Auch sonst nimmt es Kekulé nicht so genau im Hinblick auf Stringenz seiner Aussagen: mal nennt er den Placebo-Effekt „fürchterlich, weil der haut Ihnen den echten Wirkungseffekt zusammen“ (gemeint sind Studien), mal redet er eben diesem Plabeo-Effekt wohlwollend das Wort („grundsätzlich nix Schlechtes“). Aber auch diese Aussage relativiert er gleich wieder: wenn ein Placebo-Effekt von der Homöopathie ausgelöst wird, dann handelt es sich natürlich um eine per se anrüchige „Professionalisierung und Industrialisierung“ dieses Effektes. So geht Messen mit zweierlei Maß!
########################################
**ARBEITSAUFTRAG A:** Nennen Sie alle Formulierungen, die im Text über Kekulé und den Placebo-Effekt in Anführungszeichen stehen.
**ARBEITSAUFTRAG B:** Fassen Sie den Absatz aus dem Text über Kekulé und den Placebo-Effekt, der mit „Auch sonst nimmt es Kekulé“ beginnt, als kurze Stichpunktliste zusammen.
**ARBEITSAUFTRAG C:** Schreiben Sie den Text über Kekulé und den Placebo-Effekt im Anschluss an seinen letzten Satz weiter.

(Datensatzeinträge)
########################################
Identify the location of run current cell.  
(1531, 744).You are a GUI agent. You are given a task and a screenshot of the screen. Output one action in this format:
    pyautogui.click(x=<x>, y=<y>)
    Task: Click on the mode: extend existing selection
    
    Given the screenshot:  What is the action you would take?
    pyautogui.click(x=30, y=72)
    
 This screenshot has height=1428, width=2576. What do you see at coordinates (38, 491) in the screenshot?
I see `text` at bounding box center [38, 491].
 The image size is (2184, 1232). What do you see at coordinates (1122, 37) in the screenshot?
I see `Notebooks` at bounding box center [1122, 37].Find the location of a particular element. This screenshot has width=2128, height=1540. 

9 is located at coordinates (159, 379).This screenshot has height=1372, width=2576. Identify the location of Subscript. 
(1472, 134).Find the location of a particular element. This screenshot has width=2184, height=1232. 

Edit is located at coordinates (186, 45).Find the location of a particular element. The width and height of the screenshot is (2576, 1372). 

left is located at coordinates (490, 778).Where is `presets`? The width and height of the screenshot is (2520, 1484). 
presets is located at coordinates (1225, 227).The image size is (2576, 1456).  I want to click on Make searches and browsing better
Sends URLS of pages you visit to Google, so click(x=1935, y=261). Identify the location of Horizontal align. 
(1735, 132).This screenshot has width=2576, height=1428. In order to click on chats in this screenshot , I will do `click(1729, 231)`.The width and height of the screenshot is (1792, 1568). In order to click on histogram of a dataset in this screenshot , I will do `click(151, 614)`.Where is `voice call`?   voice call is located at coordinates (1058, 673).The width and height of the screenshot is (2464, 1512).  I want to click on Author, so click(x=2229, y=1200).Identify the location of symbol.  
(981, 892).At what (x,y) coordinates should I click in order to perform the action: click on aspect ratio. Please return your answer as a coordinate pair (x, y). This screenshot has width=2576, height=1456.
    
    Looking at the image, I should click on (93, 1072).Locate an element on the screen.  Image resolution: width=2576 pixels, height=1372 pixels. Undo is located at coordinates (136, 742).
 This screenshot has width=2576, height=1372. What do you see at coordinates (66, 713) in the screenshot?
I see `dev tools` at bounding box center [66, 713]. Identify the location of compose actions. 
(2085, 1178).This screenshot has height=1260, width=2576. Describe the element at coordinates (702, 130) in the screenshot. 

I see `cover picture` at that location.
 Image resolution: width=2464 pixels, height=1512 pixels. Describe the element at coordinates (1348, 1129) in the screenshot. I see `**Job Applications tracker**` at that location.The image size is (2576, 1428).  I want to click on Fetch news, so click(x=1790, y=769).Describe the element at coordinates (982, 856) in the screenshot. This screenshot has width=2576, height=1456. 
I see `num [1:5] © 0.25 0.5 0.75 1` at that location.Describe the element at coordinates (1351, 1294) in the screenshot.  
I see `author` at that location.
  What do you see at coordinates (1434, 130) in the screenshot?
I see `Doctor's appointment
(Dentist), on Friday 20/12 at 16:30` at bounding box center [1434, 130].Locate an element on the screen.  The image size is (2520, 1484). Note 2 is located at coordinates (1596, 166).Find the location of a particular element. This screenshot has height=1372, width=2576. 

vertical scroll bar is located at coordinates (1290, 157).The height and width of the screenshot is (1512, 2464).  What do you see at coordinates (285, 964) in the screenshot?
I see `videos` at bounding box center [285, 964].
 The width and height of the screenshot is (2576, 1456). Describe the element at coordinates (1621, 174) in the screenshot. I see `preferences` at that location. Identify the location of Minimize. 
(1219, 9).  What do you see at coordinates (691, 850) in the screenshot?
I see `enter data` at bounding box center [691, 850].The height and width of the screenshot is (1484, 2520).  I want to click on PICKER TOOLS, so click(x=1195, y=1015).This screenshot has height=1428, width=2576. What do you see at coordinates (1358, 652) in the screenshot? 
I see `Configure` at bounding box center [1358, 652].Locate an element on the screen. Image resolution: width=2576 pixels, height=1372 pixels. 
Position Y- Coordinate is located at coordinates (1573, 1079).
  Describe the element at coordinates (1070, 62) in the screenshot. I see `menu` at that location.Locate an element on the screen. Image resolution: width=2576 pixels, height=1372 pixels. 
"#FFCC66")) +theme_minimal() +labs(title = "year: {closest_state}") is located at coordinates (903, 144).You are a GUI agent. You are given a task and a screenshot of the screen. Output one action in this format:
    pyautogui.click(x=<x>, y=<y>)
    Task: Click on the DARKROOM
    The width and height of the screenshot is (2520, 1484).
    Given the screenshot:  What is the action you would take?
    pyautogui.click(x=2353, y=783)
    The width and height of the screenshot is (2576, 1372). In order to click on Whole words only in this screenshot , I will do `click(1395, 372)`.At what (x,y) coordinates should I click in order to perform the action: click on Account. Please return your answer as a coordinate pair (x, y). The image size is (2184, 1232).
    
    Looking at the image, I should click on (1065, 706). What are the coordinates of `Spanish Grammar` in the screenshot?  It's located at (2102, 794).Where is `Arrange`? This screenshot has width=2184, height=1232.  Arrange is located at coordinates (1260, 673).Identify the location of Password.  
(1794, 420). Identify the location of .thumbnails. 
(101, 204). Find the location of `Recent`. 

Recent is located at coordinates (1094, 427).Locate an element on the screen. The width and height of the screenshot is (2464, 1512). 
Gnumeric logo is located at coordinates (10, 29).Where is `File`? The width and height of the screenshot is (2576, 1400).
########################################
**LÖSUNG A:**
- „fürchterlich, weil der haut Ihnen den echten Wirkungseffekt zusammen“
- „grundsätzlich nix Schlechtes“
- „Professionalisierung und Industrialisierung“

**LÖSUNG B:**
- Kekulé nimmt es mit der Stringenz seiner Aussagen nicht genau.
- Einmal nennt er den Placebo-Effekt in Bezug auf Studien „fürchterlich“, weil er den echten Wirkungseffekt zunichtemache.
- Ein andermal bezeichnet er ihn wohlwollend als „grundsätzlich nix Schlechtes“.
- Auch das relativiert er: Löst die Homöopathie einen Placebo-Effekt aus, handle es sich um eine anrüchige „Professionalisierung und Industrialisierung“ dieses Effekts.
- Fazit des Textes: Kekulé misst mit zweierlei Maß.

**LÖSUNG C:**
Da ist es am Ende auch nicht mehr verwunderlich, dass gleich zwei ehemalige Präsidenten der Bundesärztekammer an den Pranger gestellt werden, weil sie in puncto Homöopathie anderer Meinung waren als Herr Kekulé heute. Es wundert auch nicht mehr, dass Homöopathie im Zusammenhang mit einer Aussage einer „Grünen“-Abgeordneten in assoziativen Zusammenhang mit „Fake Facts und rechten Verschwörungstheorien“ gestellt wird. Und wenn ein Internist mit Zusatzbezeichnung Homöopathie erst mal als „Heilpraktiker“ zitiert wird, dann scheint im Zusammenhang mit der Methode auch sauberes Recherchieren obsolet geworden zu sein.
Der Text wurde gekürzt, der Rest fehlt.